Using HCatalog with Pig
This post is a step by step guide on running HCatalog and using HCatalog with Apache Pig: Assumptions:
Pig and Hive are installed and tested with basic modes.
It requires Hive Metastore and its database to be properly configured (Refer to How to Configure MySQL Metastore for Hive?)
Versions Tested With:
- HCatalog comes with Hive installation (0.11+) itself under folder
$HIVE_HOME/hcatalog
- Hive Version: 0.14 and above (might work with version below this)
- Pig Version: 0.14 and above (might work with version below this)

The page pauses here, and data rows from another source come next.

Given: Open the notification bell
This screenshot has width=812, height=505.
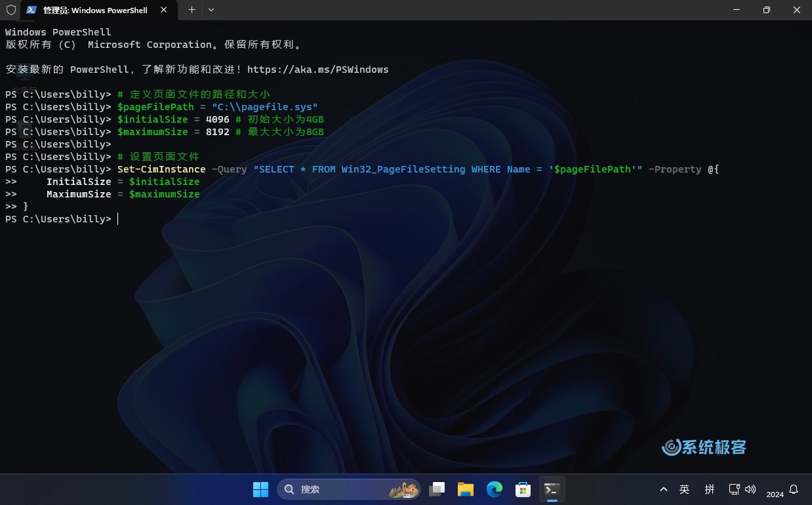Looking at the screenshot, I should pyautogui.click(x=794, y=489).
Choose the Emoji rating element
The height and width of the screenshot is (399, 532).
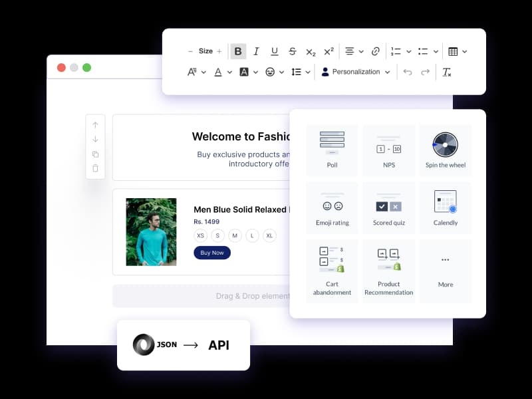(333, 207)
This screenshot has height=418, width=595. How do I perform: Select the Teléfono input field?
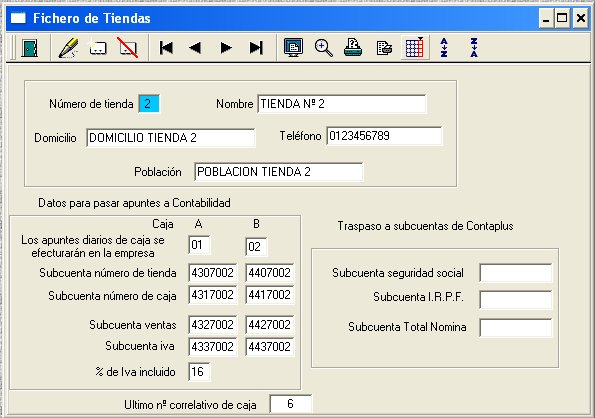[384, 136]
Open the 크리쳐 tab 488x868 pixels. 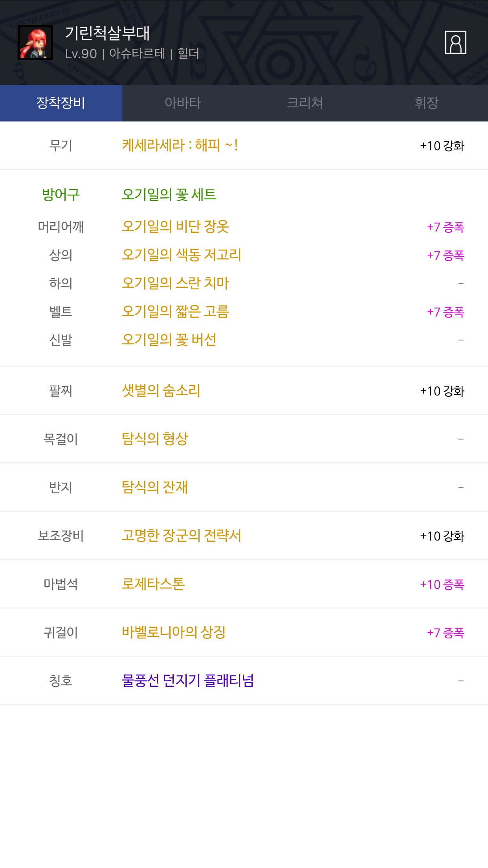point(305,103)
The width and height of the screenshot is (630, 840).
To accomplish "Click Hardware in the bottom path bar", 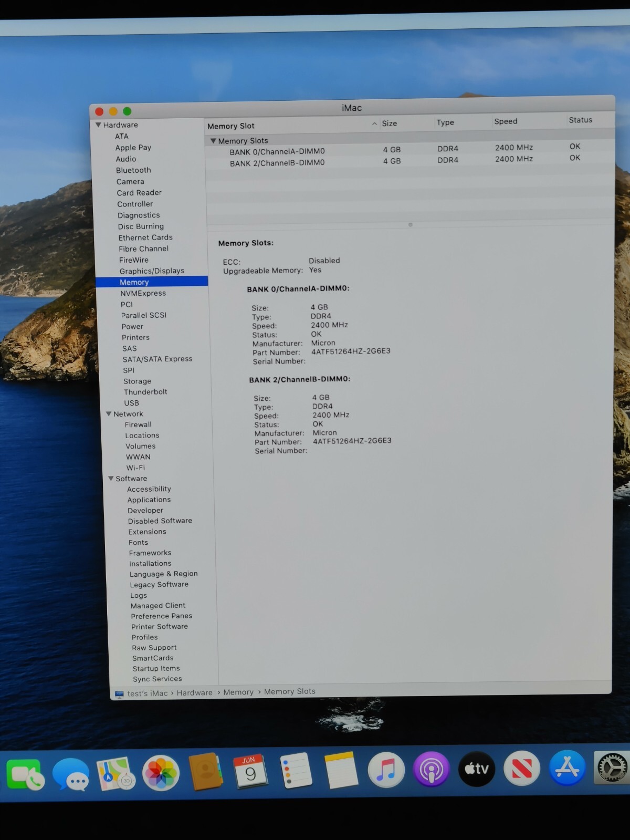I will click(194, 693).
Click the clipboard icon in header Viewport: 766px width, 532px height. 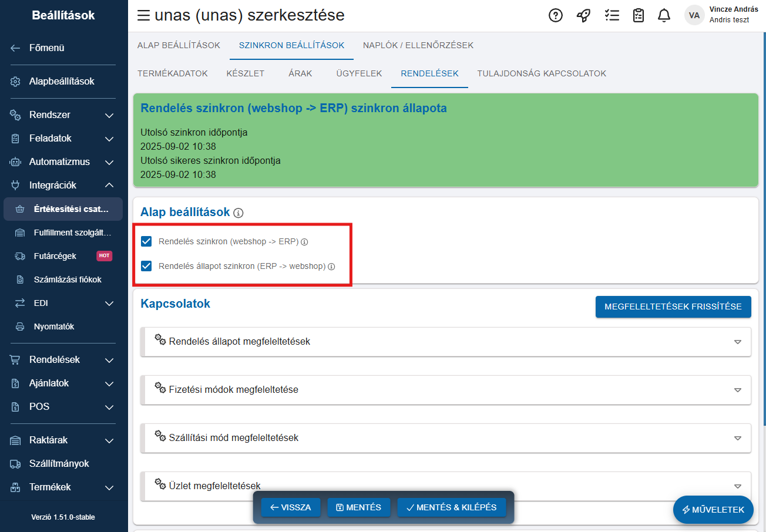click(x=639, y=16)
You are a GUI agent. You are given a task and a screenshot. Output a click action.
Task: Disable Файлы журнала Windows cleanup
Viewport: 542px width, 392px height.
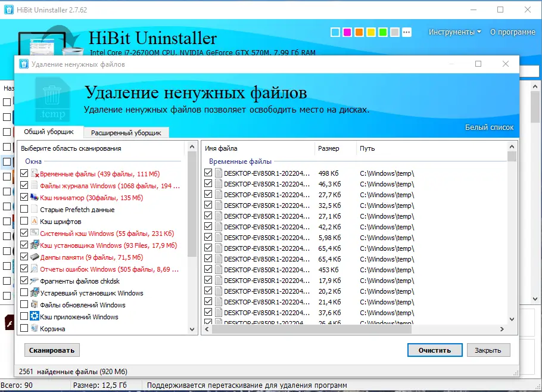pyautogui.click(x=24, y=186)
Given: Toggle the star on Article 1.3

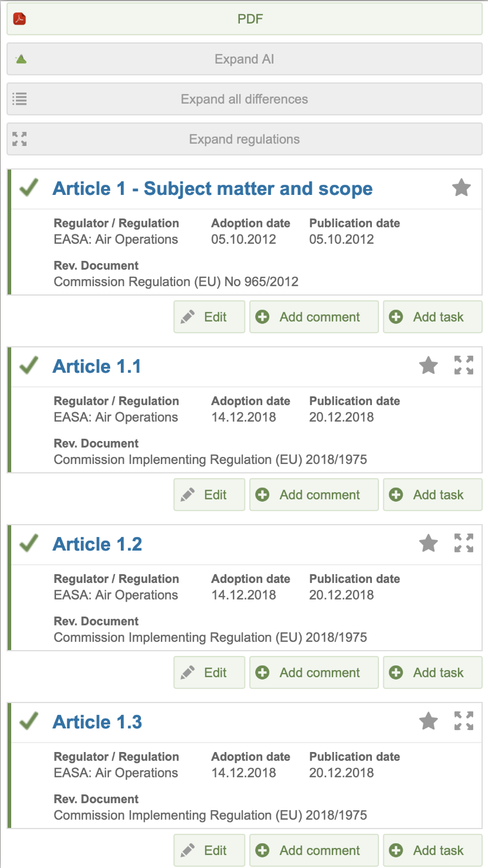Looking at the screenshot, I should (428, 721).
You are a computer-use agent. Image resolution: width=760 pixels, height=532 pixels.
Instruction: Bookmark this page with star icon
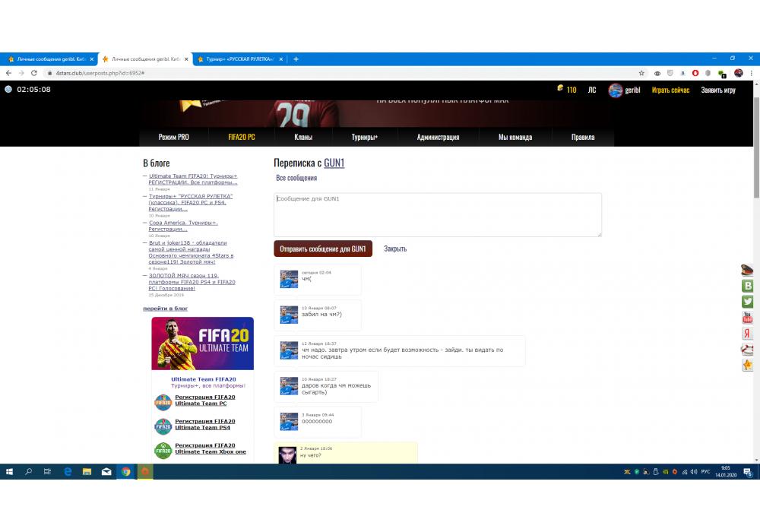(641, 73)
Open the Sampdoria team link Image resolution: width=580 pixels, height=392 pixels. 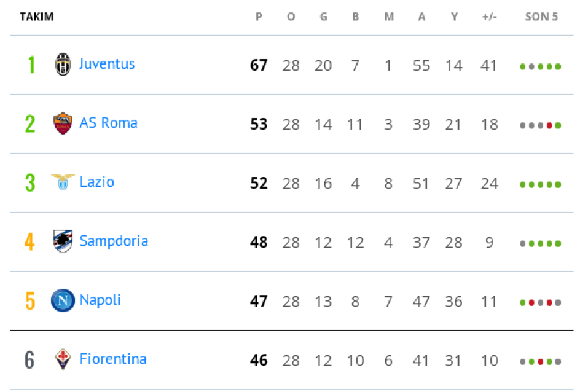pyautogui.click(x=114, y=241)
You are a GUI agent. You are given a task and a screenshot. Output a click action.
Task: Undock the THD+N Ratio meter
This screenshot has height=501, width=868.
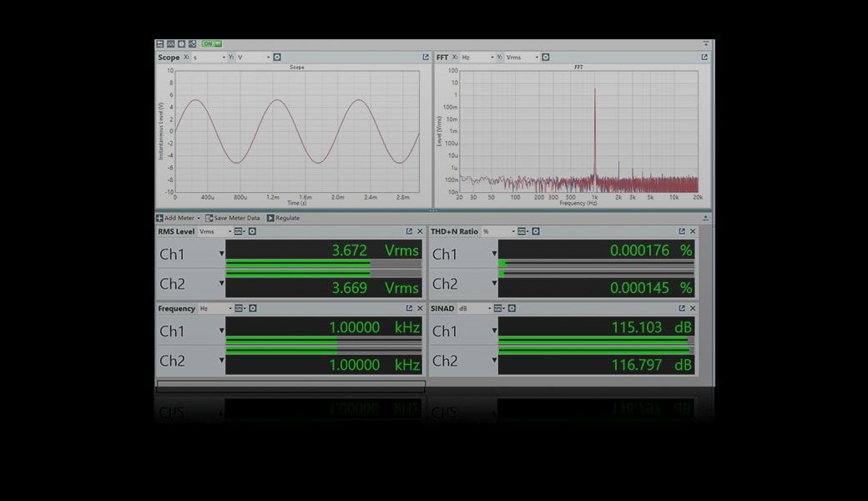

Let’s start with the configuration:
Step 1
Assuming HADOOP_HOME
is properly configured, let’s set up HCAT_HOME
and PIG_CLASSPATH
(so that pig can know what jars need to be used for accessing Hcatalog Storage):
export HIVE_HOME=/usr/local/hive
export HCAT_HOME=/usr/local/hive/hcatalog
export PIG_HOME=/usr/local/pig
export PATH=$PATH:$HCAT_HOME/bin
export PATH=$PATH:$PIG_HOME/bin
export PIG_CLASSPATH=$HCAT_HOME/share/hcatalog/hive-hcatalog-core*.jar:\
$HCAT_HOME/share/hcatalog/ hive-hcatalog-pig-adapter*.jar:\
$HIVE_HOME/lib/hive-metastore-*.jar:$HIVE_HOME/lib/libthrift-*.jar:\
$HIVE_HOME/lib/hive-exec-*.jar:$HIVE_HOME/lib/libfb303-*.jar:\
$HIVE_HOME/lib/jdo2-api-*-ec.jar:$HIVE_HOME/conf:$HADOOP_HOME/conf:\
$HIVE_HOME/lib/slf4j-api-*.jar
Step 2
It is required that Hive metastore should be running in remote mode so that MetaStore client knows where is the metastore -
In $HIVE_HOME/conf/hive-site.xml
:
Add or edit the hive.metastore.uris
property as follows:
<property>
<name>hive.metastore.uris</name>
<value>thrift://<hostname>:9083</value>
</property>
And, run:
$ hive --service metastore &
and test if it is running through:
$ netstat -an | grep 9083
Step 3
Create a table using hcat:
# Create a table
$ hcat -e "create table hcatalogtest(name string,place string,id int) row format delimited fields terminated by ':' stored as textfile"
OK
# Get the schema for a table
$ hcat -e "desc hcatalogtest"
OK
name string
place string
id int
Step 4
Connecting Pig to Hcatalog:
- Create a pig script named
hcatalogtest.pig
:
A = LOAD 'hcatalogtest' USING org.apache.hive.hcatalog.pig.HCatLoader();
DESCRIBE A;
Note: Please note that org.apache.hive.hcatalog.pig.HCatLoader
is used and not org.apache.hcatalog.pig.HCatLoader
(which you will find in most of the illustrations available).
- Run Pig script using flag
-useHCatalog
:
pig -useHCatalog hcatalogtest.pig
This should give you the schema of the table as output:
A: {name: chararray,placeholder: chararray,id: int}
That’s it! You are all set with a basic HCatalog configuration up and running and integrated with Pig.